Overall, the soloists were very impressive. The principal swan, Celine Gittens, gave a notably impressive interpretation; encompassing the bird like features completely, outstretching her neck and brushing her ‘feathers’. Hence, she became incredibly life-like. Her commitment was highly commendable and thus her portrayal of the swan was excellent. This was only complimented by her ballet, which was also excellent. She appeared almost weightless, as though she were literally flying like a bird. However, her costume, although traditional, was not as impressive as I had hoped. With a white tutu, embroidered with diamantes, and a single white headdress, she looked rather more like a ballerina pretending to be a swan than an actual swan. Although it was still a beautiful costume, I felt her strong characterisation deserved an equally matched costume. Nonetheless, her performance was still flawless.

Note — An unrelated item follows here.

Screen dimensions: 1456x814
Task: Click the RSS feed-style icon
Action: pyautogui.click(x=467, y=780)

The ensemble dancers unfortunately detracted from Gittens’ performance, as they intermittently lacked unison. This was shown in their timing as often one or two dancers slightly missed the beat. However, more noticeably each female dancer often held their legs at differing heights in arabesques which often ruined the tableaux effect and meant they lost their harmony. Saying this, the iconic swan quartet was impressive. Each dancer was slick, controlled and agile, keeping in perfect synchrony. The male dancers were also incredibly skilled particularly Prince Siegfried and Benno, played by Tyrone Singleton and Tzu-Chao Chou.

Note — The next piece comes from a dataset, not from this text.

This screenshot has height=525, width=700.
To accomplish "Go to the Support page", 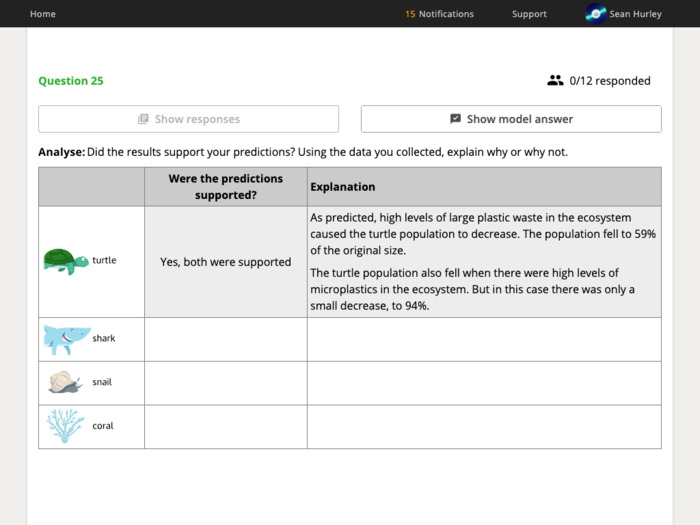I will [529, 14].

Together, each element of art fused together to create a thing of particular beauty. However, almost 3 hours of the same beauty with confusing and disjointed direction became tiresome. This was disappointing due to the mostly high quality of the visuals. For me, it suggested the style of theatre was too archaic and needed bringing forward like perhaps, Matthew Bourne has shown in his interesting interpretations. I also felt without getting a clear narrative, I was unable to form a true interpretation of the story and was hence left feeling underwhelmed. For me, theatre should not just be about the visual representation, but the message, the comment on society, or the inevitable tragedy. Since none of these themes were well communicated it simply did not meet me expectations of theatre. This is not to say it is not still an impressive art form and I’m sure many around me enjoyed it, it was just not my style.